Entries on target coordinates:

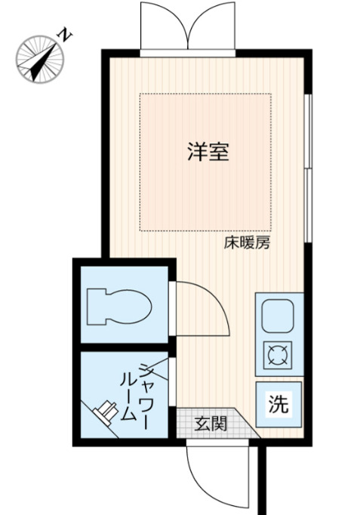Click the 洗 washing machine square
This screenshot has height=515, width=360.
(x=278, y=402)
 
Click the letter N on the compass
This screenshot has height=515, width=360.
(x=67, y=35)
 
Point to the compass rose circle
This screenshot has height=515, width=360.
(x=38, y=58)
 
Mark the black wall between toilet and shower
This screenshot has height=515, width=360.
(x=125, y=347)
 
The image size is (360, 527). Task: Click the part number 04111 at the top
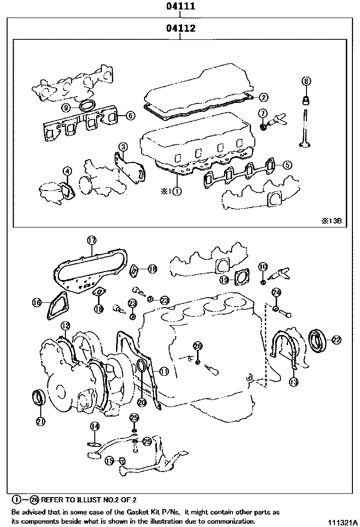tap(180, 7)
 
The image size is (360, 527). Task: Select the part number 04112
tap(180, 29)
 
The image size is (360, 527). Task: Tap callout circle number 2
tap(264, 97)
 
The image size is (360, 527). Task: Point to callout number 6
tap(130, 115)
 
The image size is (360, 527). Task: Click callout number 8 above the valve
tap(306, 82)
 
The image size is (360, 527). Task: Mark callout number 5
tap(287, 165)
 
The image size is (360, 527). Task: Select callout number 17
tap(91, 240)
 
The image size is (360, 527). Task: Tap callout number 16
tap(36, 302)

CHALLENGE: Repeat the entries word for word, beginning at the line that contains "The image size is (360, 527). Task: Tap callout number" and continuing through the last line of the entries.

FINISHED TASK:
The image size is (360, 527). Task: Tap callout number 16
tap(36, 302)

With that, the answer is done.